Through an interpreter, Irabu says of his club's run, "No, I've never seen it anywhere. I feel very lucky just to be able to play on this team right now."

Says third baseman Scott Brosius, "I was on a pretty good team in Little League, but we only played 18 games. I've never seen anything like this."

In this century only 15 teams had a better record after 30 games than the Yankees'—and 12 of them finished atop their league or division. The Yankees have made a first impression that recalls the 1990 Athletics, the only American League team this decade to exceed 100 wins; the '75 Reds and the '86 Mets, whose 108 wins are the most in baseball in the past quarter century; the '84 Tigers, the last team to start out hotter than this (26-4); and, in a recent stretch of 43 innings in which the Yankees never trailed, the '72-73 Harlem Globetrotters. Says Molitor, "You can't really find one area where they're short."

So decorated are the Yankees that the team's valuables safe would have made Liberace blush. The 26 Yankees (including injured DH Chili Davis) own a combined 22 world championship rings. They also have accumulated 316 games of postseason experience and 35 All-Star appearances.

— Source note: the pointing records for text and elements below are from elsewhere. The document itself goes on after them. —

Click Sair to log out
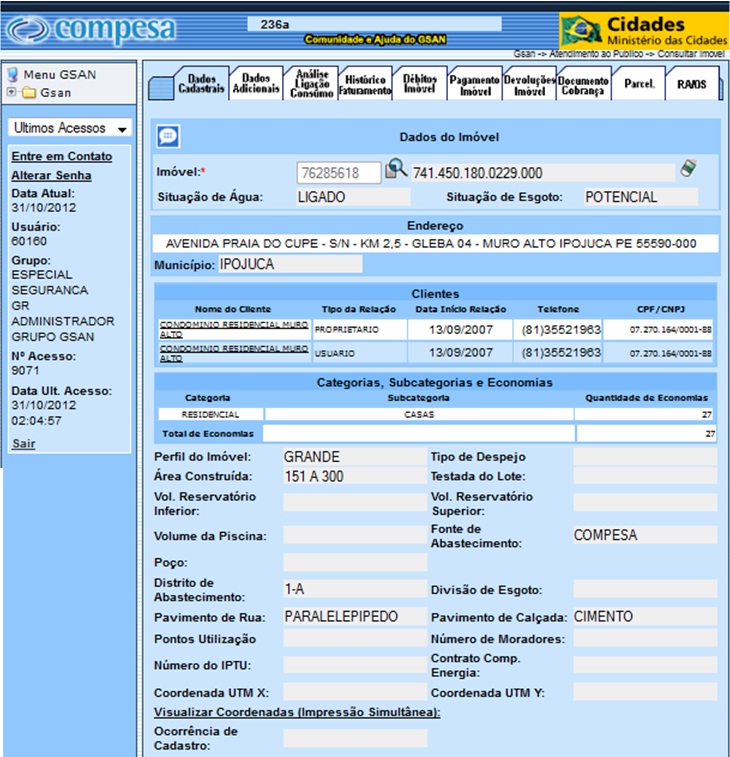The image size is (730, 757). (x=23, y=443)
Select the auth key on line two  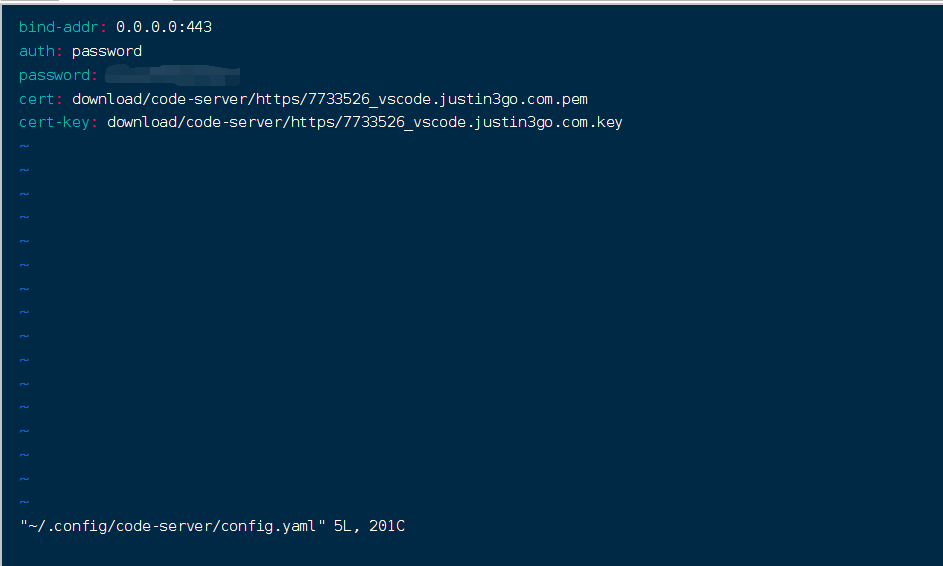[37, 51]
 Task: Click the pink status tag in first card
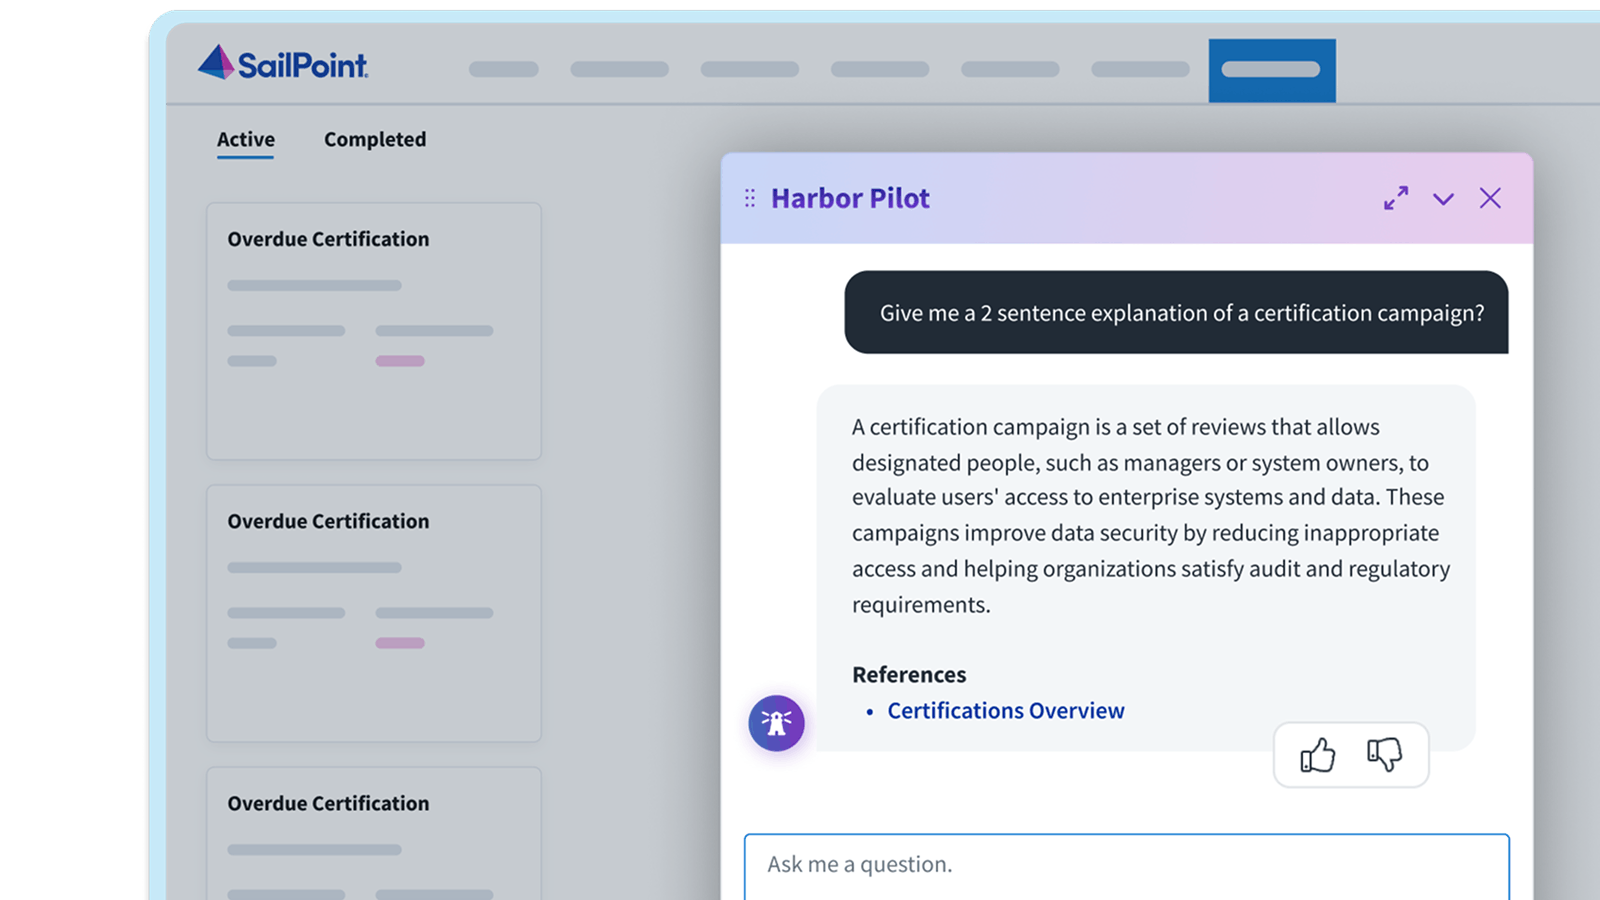(x=400, y=361)
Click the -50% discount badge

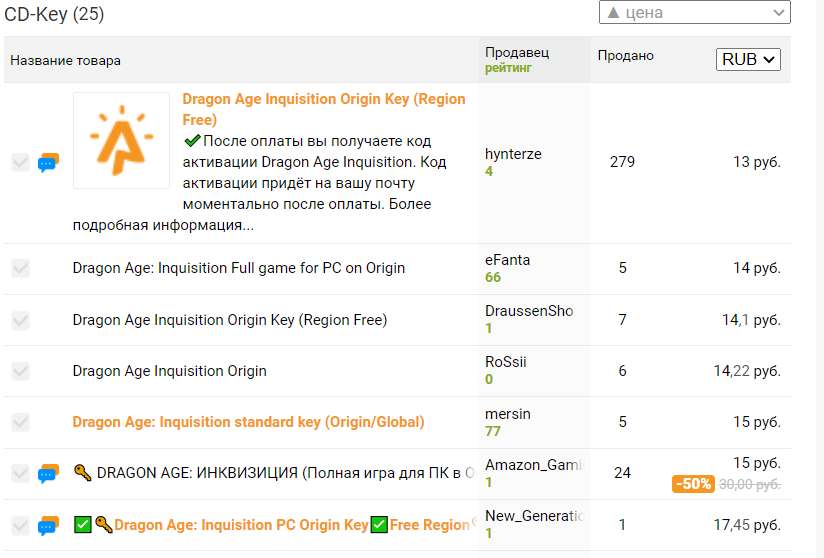point(693,483)
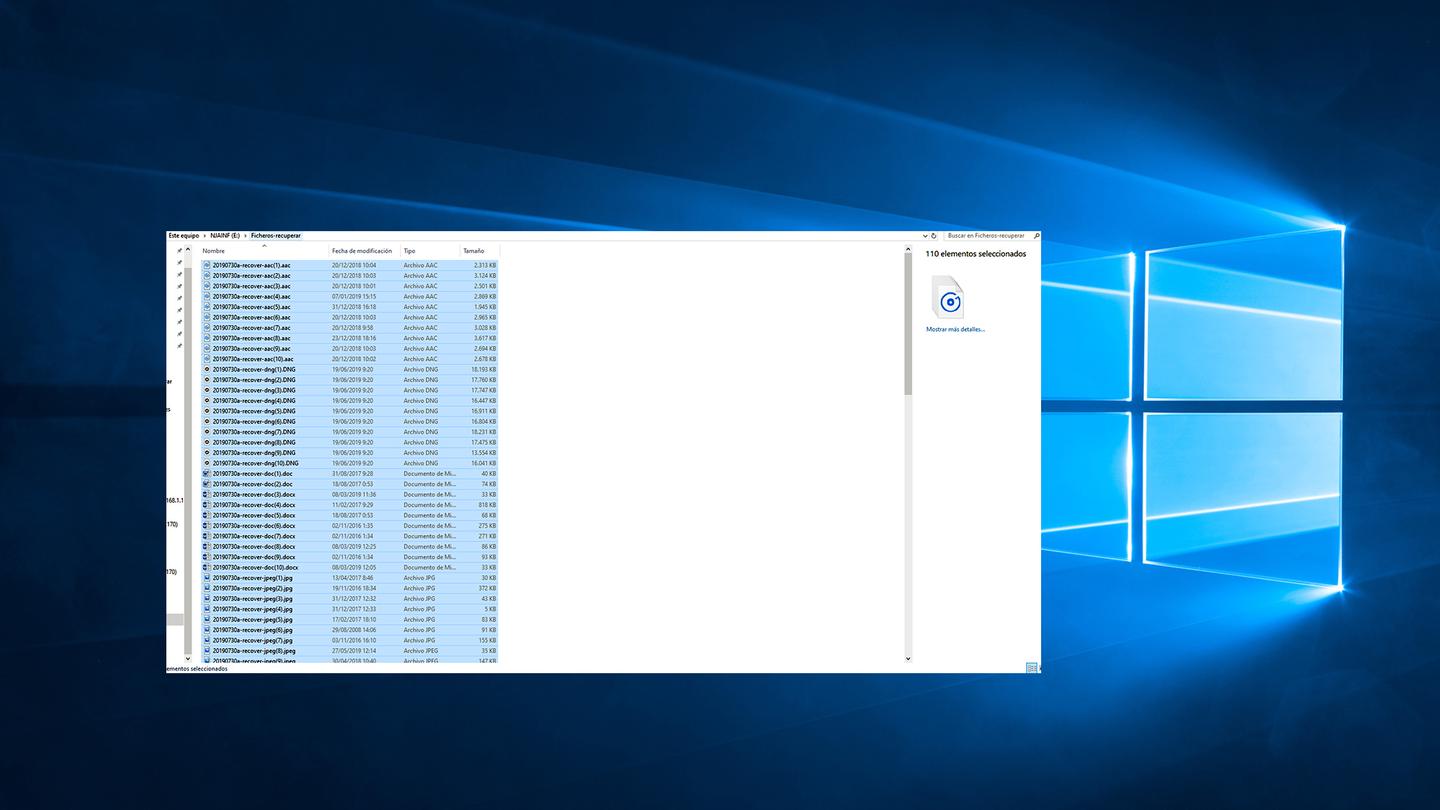Sort files by the Nombre column
1440x810 pixels.
tap(214, 251)
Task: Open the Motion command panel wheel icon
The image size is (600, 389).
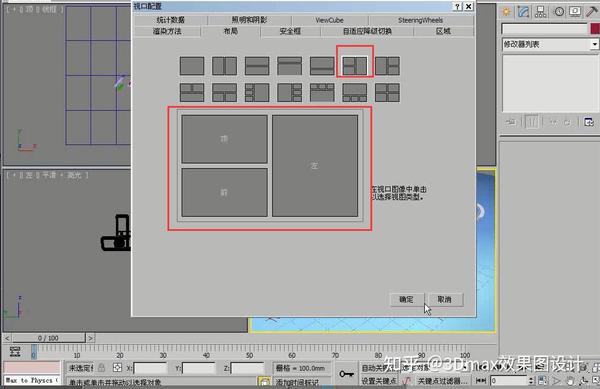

Cashman, the rookie general manager, has more ammunition on the way. Davis, who had only four at bats before an ankle injury landed him on the disabled list, is expected to begin his rehabilitation program on Friday and be back in the lineup in July. Cuban refugee righthander Orlando Hernandez is toying with minor leaguers (30 strikeouts in 17⅔ innings) until the Yankees decide to put him in the rotation in place of righthander Mendoza, who will fortify an already deep bullpen.